Records from a collection -
======
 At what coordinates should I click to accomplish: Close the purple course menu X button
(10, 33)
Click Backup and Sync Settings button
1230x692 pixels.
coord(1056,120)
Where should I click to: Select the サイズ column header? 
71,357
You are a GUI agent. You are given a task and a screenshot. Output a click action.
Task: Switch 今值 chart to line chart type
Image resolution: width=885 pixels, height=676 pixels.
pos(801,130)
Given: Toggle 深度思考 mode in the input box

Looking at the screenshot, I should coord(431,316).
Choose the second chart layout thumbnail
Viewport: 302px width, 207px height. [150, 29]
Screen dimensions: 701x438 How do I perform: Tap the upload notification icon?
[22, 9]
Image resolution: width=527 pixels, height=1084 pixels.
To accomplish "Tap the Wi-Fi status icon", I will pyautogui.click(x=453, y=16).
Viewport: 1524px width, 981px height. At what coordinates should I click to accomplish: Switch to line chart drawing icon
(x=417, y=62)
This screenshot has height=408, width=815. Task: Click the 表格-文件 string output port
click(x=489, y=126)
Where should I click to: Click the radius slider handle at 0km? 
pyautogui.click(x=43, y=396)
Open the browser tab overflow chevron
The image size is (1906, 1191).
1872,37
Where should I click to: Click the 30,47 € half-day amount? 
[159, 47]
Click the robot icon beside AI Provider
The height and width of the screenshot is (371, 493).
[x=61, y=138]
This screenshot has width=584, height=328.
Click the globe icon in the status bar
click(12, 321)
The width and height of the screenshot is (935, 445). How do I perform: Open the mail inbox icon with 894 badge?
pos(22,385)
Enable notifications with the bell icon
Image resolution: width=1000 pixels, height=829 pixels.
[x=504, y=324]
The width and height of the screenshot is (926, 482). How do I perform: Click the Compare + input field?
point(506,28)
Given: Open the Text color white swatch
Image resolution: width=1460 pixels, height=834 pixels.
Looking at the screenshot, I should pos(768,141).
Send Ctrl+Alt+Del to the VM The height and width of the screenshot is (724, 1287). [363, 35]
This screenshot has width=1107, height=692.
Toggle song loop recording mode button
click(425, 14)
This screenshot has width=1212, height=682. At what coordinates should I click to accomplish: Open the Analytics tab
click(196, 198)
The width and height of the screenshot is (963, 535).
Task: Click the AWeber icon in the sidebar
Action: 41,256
======
Please render every line above as a JSON list of strings, one string per line, leaving out blank lines.

[
  " At what coordinates should I click to accomplish: Close the purple course menu X button",
  "(10, 33)",
  "Click Backup and Sync Settings button",
  "1230x692 pixels.",
  "coord(1056,120)",
  "Where should I click to: Select the サイズ column header? ",
  "71,357",
  "You are a GUI agent. You are given a task and a screenshot. Output a click action.",
  "Task: Switch 今值 chart to line chart type",
  "Image resolution: width=885 pixels, height=676 pixels.",
  "pos(801,130)",
  "Given: Toggle 深度思考 mode in the input box",
  "Looking at the screenshot, I should coord(431,316).",
  "Choose the second chart layout thumbnail",
  "Viewport: 302px width, 207px height. [150, 29]",
  "Screen dimensions: 701x438 How do I perform: Tap the upload notification icon?",
  "[22, 9]",
  "Image resolution: width=527 pixels, height=1084 pixels.",
  "To accomplish \"Tap the Wi-Fi status icon\", I will pyautogui.click(x=453, y=16).",
  "Viewport: 1524px width, 981px height. At what coordinates should I click to accomplish: Switch to line chart drawing icon",
  "(x=417, y=62)",
  "This screenshot has height=408, width=815. Task: Click the 表格-文件 string output port",
  "click(x=489, y=126)",
  "Where should I click to: Click the radius slider handle at 0km? ",
  "pyautogui.click(x=43, y=396)",
  "Open the browser tab overflow chevron",
  "The image size is (1906, 1191).",
  "1872,37",
  "Where should I click to: Click the 30,47 € half-day amount? ",
  "[159, 47]",
  "Click the robot icon beside AI Provider",
  "The height and width of the screenshot is (371, 493).",
  "[x=61, y=138]",
  "This screenshot has width=584, height=328.",
  "Click the globe icon in the status bar",
  "click(12, 321)",
  "The width and height of the screenshot is (935, 445). How do I perform: Open the mail inbox icon with 894 badge?",
  "pos(22,385)",
  "Enable notifications with the bell icon",
  "Image resolution: width=1000 pixels, height=829 pixels.",
  "[x=504, y=324]",
  "The width and height of the screenshot is (926, 482). How do I perform: Click the Compare + input field?",
  "point(506,28)",
  "Given: Open the Text color white swatch",
  "Image resolution: width=1460 pixels, height=834 pixels.",
  "Looking at the screenshot, I should pos(768,141).",
  "Send Ctrl+Alt+Del to the VM The height and width of the screenshot is (724, 1287). [363, 35]",
  "This screenshot has width=1107, height=692.",
  "Toggle song loop recording mode button",
  "click(425, 14)",
  "This screenshot has width=1212, height=682. At what coordinates should I click to accomplish: Open the Analytics tab",
  "click(196, 198)",
  "The width and height of the screenshot is (963, 535).",
  "Task: Click the AWeber icon in the sidebar",
  "Action: 41,256"
]